* Short task:
Convert the entries below, from the line containing "Contact Us (535, 56)" up to and including the line containing "Compliance (828, 324)", into a JSON list of strings with one string per line and blank lines omitted.

* Input records:
- - - - - - -

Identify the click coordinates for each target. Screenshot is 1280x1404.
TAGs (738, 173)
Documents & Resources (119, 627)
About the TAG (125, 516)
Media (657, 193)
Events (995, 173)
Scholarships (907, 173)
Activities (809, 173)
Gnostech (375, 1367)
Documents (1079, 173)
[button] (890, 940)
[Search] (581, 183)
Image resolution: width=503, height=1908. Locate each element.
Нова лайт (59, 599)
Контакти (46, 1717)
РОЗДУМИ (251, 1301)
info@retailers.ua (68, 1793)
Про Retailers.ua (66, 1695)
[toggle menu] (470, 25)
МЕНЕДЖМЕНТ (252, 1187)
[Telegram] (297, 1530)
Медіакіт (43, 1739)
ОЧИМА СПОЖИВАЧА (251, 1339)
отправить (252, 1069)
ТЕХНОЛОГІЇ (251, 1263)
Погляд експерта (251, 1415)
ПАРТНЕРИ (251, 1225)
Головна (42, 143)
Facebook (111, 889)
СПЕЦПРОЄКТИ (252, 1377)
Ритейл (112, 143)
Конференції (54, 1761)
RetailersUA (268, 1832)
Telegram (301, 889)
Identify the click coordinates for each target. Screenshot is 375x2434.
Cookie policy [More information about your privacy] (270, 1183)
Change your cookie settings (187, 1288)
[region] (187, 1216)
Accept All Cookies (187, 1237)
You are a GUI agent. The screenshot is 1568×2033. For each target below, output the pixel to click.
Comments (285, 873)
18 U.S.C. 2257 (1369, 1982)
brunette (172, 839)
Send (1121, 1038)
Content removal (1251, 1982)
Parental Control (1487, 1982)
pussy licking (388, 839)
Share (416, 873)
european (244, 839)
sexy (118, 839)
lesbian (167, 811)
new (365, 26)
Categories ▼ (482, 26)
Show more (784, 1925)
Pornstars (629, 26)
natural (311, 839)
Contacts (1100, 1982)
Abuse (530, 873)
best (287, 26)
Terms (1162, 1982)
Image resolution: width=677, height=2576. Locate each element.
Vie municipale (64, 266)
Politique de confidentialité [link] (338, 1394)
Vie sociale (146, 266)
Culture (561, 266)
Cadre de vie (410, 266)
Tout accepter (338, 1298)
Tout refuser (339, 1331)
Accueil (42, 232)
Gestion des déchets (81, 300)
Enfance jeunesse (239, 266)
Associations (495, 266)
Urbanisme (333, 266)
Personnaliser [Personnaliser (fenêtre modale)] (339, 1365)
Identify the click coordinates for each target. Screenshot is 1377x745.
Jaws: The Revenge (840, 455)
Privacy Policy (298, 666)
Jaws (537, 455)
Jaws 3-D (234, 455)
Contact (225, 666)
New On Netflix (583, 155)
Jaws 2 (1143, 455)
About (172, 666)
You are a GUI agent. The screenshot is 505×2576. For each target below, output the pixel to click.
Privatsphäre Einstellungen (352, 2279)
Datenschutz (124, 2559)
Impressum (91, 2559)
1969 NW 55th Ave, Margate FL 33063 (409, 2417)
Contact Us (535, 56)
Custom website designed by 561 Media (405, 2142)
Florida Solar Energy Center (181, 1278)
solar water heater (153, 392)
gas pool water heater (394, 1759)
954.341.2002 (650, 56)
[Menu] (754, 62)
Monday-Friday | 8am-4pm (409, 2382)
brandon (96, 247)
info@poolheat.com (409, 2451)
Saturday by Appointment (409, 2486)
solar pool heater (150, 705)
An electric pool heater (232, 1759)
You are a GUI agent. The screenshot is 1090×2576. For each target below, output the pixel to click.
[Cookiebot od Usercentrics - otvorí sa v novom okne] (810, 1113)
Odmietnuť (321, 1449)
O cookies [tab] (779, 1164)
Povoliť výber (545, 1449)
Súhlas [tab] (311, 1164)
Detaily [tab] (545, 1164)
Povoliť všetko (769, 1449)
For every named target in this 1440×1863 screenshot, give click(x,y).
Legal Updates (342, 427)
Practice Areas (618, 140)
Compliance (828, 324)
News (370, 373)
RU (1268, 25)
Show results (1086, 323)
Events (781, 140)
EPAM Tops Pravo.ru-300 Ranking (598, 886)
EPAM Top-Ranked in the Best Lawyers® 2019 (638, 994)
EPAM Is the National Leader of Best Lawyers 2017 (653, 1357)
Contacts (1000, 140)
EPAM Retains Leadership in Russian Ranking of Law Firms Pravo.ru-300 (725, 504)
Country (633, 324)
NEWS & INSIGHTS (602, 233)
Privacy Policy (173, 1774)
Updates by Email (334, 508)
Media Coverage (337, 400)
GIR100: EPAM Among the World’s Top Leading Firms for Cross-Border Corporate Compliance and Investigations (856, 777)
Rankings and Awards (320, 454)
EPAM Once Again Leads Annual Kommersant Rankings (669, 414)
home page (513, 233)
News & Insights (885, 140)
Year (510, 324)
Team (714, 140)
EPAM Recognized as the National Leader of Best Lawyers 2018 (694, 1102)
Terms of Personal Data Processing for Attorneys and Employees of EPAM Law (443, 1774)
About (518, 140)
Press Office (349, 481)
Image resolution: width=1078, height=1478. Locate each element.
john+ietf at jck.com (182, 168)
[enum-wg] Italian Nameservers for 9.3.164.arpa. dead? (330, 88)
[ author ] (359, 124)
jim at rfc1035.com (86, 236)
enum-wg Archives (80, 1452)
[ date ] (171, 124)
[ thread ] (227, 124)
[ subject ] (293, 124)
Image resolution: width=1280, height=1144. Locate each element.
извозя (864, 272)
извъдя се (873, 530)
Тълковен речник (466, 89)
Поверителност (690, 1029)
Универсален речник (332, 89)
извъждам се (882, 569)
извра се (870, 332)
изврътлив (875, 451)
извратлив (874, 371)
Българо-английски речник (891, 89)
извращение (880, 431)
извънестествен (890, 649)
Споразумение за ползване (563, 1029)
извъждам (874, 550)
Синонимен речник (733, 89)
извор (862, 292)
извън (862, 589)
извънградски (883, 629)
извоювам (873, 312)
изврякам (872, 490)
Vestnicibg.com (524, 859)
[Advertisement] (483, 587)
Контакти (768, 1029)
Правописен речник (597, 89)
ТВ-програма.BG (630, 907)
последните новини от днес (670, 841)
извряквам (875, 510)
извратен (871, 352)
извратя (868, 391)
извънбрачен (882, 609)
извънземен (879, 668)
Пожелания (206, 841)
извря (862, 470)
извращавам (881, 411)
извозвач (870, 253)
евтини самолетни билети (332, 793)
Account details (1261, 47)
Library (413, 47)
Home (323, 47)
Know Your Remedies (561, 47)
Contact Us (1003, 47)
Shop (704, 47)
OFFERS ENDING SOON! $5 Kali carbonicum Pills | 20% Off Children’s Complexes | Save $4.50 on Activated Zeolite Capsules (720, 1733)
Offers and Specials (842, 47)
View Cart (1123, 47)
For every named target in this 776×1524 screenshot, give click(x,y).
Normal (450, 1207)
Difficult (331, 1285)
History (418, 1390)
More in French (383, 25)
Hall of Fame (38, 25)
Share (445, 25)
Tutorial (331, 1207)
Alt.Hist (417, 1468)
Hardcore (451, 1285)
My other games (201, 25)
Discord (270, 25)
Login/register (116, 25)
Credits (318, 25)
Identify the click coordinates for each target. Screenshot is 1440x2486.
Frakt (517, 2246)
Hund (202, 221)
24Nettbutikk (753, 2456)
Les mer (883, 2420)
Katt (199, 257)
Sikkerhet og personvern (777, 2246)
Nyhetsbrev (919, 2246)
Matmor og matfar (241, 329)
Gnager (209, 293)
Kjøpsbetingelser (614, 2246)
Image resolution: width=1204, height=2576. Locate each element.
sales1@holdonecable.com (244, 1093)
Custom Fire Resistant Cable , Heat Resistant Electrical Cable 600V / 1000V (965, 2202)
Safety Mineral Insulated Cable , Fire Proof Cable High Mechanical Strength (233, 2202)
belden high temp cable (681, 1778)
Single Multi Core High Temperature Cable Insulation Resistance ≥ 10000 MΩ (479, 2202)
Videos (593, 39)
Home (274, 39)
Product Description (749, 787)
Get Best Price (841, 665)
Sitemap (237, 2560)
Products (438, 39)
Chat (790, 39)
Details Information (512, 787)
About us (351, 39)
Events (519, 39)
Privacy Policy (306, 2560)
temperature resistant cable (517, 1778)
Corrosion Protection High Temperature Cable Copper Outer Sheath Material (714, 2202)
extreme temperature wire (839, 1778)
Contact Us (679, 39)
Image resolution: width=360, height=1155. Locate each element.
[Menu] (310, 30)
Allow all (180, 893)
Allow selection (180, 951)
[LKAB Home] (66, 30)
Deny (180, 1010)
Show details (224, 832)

- - - - - - -

* Answer in full:
[
  "Contact Us (535, 56)",
  "Custom website designed by 561 Media (405, 2142)",
  "Florida Solar Energy Center (181, 1278)",
  "solar water heater (153, 392)",
  "gas pool water heater (394, 1759)",
  "954.341.2002 (650, 56)",
  "[Menu] (754, 62)",
  "Monday-Friday | 8am-4pm (409, 2382)",
  "brandon (96, 247)",
  "info@poolheat.com (409, 2451)",
  "Saturday by Appointment (409, 2486)",
  "solar pool heater (150, 705)",
  "An electric pool heater (232, 1759)",
  "You are a GUI agent. The screenshot is 1090×2576. For each target below, output the pixel to click.",
  "[Cookiebot od Usercentrics - otvorí sa v novom okne] (810, 1113)",
  "Odmietnuť (321, 1449)",
  "O cookies [tab] (779, 1164)",
  "Povoliť výber (545, 1449)",
  "Súhlas [tab] (311, 1164)",
  "Detaily [tab] (545, 1164)",
  "Povoliť všetko (769, 1449)",
  "For every named target in this 1440×1863 screenshot, give click(x,y).",
  "Legal Updates (342, 427)",
  "Practice Areas (618, 140)",
  "Compliance (828, 324)"
]